Cochlear function before acoustic injury
Assessment of baseline cochlear function, conducted in double-blind manner, revealed no significant differences between transgenic mice and wild-type littermates. Cochlear function was assessed by measurement of both ABRs and DPOAEs. The ABR measurement represents synchronous neural activity generated at several levels of the ascending auditory pathways, including the auditory nerve. The DPOAEs are sounds created within the cochlea, amplified by the action of OHCs and propagated through the middle ear back to the ear canal, where they can be measured with a microphone (Kemp, 1986). Although the ear creates DPOAEs at a number of frequencies, the largest is that at the frequency 2f1–f2.
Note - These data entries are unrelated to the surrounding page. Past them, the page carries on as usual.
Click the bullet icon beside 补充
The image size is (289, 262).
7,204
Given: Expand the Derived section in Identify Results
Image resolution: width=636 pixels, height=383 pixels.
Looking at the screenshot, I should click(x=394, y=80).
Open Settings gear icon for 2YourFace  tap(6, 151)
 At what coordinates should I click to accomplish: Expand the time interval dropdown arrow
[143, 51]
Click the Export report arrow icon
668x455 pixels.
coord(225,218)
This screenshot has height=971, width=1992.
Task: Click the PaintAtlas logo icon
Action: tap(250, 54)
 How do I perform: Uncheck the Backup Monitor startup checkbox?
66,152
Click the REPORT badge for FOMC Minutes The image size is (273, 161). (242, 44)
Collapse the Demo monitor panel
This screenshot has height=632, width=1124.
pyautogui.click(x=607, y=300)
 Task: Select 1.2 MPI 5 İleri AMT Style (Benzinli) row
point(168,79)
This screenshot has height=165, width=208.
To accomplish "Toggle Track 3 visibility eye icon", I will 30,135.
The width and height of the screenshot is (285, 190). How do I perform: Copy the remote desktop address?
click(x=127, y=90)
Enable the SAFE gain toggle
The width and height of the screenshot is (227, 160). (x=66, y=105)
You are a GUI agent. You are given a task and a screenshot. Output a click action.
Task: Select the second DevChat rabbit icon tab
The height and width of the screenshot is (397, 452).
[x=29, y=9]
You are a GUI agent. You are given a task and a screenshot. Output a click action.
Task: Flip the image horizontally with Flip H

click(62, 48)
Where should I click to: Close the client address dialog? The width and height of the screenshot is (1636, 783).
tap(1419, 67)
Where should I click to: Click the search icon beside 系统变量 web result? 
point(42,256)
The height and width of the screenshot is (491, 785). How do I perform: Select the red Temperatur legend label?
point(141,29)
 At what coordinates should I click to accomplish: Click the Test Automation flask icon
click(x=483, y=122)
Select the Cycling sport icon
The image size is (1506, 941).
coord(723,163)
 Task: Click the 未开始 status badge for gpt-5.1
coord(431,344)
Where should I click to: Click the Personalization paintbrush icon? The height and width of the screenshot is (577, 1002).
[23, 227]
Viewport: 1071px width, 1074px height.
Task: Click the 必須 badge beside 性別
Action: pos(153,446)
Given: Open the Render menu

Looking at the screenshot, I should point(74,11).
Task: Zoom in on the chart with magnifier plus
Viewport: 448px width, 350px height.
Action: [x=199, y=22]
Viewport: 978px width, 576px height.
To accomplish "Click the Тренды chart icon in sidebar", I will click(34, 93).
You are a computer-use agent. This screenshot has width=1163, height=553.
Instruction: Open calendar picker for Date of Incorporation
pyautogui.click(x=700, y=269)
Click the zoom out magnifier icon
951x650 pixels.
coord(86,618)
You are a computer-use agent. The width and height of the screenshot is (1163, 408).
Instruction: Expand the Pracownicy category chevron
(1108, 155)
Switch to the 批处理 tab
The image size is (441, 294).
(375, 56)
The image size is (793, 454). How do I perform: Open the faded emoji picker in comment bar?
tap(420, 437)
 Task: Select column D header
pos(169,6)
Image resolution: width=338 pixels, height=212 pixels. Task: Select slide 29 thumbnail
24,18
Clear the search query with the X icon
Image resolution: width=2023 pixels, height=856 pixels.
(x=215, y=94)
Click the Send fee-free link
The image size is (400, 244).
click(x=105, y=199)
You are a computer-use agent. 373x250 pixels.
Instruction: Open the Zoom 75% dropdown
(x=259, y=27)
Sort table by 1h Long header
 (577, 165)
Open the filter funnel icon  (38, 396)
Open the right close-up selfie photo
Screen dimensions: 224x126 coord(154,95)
For ABRs and DPOAEs, data were gathered in such a way as to allow both a measure of the threshold of response (Fig.4A,B) (i.e., the lowest stimulus level required to produce a criterion response chosen to be just above the measurement noise floor) and the growth of response magnitude with sound pressure level (Fig. 4C,D). For growth functions, data are shown at only one test frequency; however, the results were similar for all test frequencies measured (all frequencies tested can be read from Fig. 4A,C). Thus, the normality of all of these response measures in the transgenic animals indicates that cochlear mechanics, transduction, and synaptic transmission at low and moderate sound levels are not significantly altered by the α9 overexpression.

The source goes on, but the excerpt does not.